Most of the early link directories didn’t provide those who used the web with any valuable content whatsoever. It seemed their main purpose was to provide space for webmasters to gather together bunches of links and in doing so, help give the impression that these web sites were more “popular.”
Being the protector of users’ rights that it is, it didn’t take Google long to realize that link directories such as these were only cluttering up the Internet. They didn’t offer anything of value to users; exactly opposite what web sites are supposed to do.
That’s when Google came up with a rating system for the links being used to increase a site’s popularity. Soon thereafter, many of those link directories received the ultimate punishment: getting labeled as SPAM.
Today, although they’re very easy to use, you’ve got to be very careful using link directories. That’s because including links to your web site on the wrong ones could have serious consequences. Not only could doing so lower your site’s ranking, but the site itself could be banned for using a “spam site” to generate traffic!
So find a link directory that’s relevant and SEO friendly, meaning basically that the page on which your link will be listed is spiderable. In other words, the search engine robots can scan the pages, cache the links and assign page ranking to the site, which is your ultimate goal.

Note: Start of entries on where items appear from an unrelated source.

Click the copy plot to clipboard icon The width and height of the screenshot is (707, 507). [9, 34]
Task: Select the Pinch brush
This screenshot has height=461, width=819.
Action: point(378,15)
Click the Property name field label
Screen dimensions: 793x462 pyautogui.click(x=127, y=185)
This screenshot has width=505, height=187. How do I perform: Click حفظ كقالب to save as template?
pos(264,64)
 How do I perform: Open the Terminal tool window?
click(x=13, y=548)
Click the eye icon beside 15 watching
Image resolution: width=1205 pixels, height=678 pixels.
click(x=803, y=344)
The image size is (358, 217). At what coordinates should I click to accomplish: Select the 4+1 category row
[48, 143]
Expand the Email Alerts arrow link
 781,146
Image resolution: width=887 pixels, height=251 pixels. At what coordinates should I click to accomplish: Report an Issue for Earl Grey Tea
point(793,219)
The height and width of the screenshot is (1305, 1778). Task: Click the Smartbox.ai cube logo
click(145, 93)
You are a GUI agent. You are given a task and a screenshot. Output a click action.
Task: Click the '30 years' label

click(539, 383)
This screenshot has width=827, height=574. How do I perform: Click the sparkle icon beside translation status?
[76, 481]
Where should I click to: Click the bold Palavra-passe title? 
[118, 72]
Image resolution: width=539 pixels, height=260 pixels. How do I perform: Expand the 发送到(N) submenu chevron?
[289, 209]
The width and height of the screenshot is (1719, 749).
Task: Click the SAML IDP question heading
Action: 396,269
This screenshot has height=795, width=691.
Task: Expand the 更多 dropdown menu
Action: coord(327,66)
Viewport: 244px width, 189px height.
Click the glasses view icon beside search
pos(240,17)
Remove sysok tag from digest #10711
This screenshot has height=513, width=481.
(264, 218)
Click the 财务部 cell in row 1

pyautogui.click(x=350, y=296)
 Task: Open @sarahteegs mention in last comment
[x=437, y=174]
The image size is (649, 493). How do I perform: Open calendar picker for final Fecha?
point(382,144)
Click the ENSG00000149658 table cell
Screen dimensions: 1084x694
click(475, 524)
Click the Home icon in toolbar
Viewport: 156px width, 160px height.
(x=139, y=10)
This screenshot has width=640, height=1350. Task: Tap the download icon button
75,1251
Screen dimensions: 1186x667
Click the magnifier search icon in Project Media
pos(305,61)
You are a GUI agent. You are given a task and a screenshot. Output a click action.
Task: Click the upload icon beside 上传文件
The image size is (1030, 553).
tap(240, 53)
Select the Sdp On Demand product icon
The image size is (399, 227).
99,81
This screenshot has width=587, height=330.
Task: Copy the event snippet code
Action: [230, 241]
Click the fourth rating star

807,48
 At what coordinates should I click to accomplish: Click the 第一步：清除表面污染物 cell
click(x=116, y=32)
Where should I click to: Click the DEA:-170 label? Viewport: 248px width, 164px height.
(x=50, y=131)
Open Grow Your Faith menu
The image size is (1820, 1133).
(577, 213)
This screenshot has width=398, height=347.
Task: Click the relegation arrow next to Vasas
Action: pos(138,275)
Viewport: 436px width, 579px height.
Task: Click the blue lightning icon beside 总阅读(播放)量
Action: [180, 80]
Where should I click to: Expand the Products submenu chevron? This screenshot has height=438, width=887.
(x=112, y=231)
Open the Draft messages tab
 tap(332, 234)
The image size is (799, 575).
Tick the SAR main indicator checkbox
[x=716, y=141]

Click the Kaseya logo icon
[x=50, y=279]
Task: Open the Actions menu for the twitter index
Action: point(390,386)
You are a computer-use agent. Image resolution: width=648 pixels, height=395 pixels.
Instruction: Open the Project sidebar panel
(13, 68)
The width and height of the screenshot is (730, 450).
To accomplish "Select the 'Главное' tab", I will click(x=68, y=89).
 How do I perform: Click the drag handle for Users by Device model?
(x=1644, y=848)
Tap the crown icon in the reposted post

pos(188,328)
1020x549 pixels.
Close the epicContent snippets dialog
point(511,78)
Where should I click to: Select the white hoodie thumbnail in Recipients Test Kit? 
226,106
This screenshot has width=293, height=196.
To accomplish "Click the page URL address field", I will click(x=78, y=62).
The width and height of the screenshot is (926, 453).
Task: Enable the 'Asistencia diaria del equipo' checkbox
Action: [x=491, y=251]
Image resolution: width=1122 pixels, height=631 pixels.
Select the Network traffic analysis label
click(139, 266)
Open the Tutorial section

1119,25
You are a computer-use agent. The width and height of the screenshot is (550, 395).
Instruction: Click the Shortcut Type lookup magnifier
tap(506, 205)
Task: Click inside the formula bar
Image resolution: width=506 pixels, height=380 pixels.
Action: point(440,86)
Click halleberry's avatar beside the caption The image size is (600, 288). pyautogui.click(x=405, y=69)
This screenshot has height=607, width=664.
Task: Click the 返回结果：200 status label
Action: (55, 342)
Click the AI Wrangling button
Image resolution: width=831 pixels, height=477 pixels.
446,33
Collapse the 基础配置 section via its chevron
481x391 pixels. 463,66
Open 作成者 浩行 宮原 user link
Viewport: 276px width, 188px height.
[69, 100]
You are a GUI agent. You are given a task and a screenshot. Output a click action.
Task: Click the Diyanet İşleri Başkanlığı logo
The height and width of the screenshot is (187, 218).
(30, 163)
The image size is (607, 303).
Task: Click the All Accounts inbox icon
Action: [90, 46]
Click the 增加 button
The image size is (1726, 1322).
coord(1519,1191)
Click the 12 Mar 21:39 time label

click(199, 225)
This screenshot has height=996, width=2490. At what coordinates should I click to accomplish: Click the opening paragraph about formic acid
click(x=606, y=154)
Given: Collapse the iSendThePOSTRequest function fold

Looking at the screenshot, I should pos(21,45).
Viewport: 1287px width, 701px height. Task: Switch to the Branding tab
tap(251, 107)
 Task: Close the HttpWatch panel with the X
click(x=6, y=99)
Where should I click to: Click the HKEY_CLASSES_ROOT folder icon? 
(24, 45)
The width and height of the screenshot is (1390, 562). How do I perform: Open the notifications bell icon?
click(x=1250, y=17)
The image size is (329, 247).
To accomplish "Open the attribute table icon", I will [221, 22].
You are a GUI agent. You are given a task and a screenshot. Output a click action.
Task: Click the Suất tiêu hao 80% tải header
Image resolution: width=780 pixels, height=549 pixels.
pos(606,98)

When considering a link directory, make sure your link will not appear as a redirect. If it does, the link will be worthless because it won’t be assigned a PR. The link should not make use of no index, no follow tags for the same reason; they prohibit robots from spidering the page. There shouldn’t be more than say 30 links on a page and your link shouldn’t be positioned too far from the home page. And finally, make sure the link directory itself has a respectable Google Page Rank.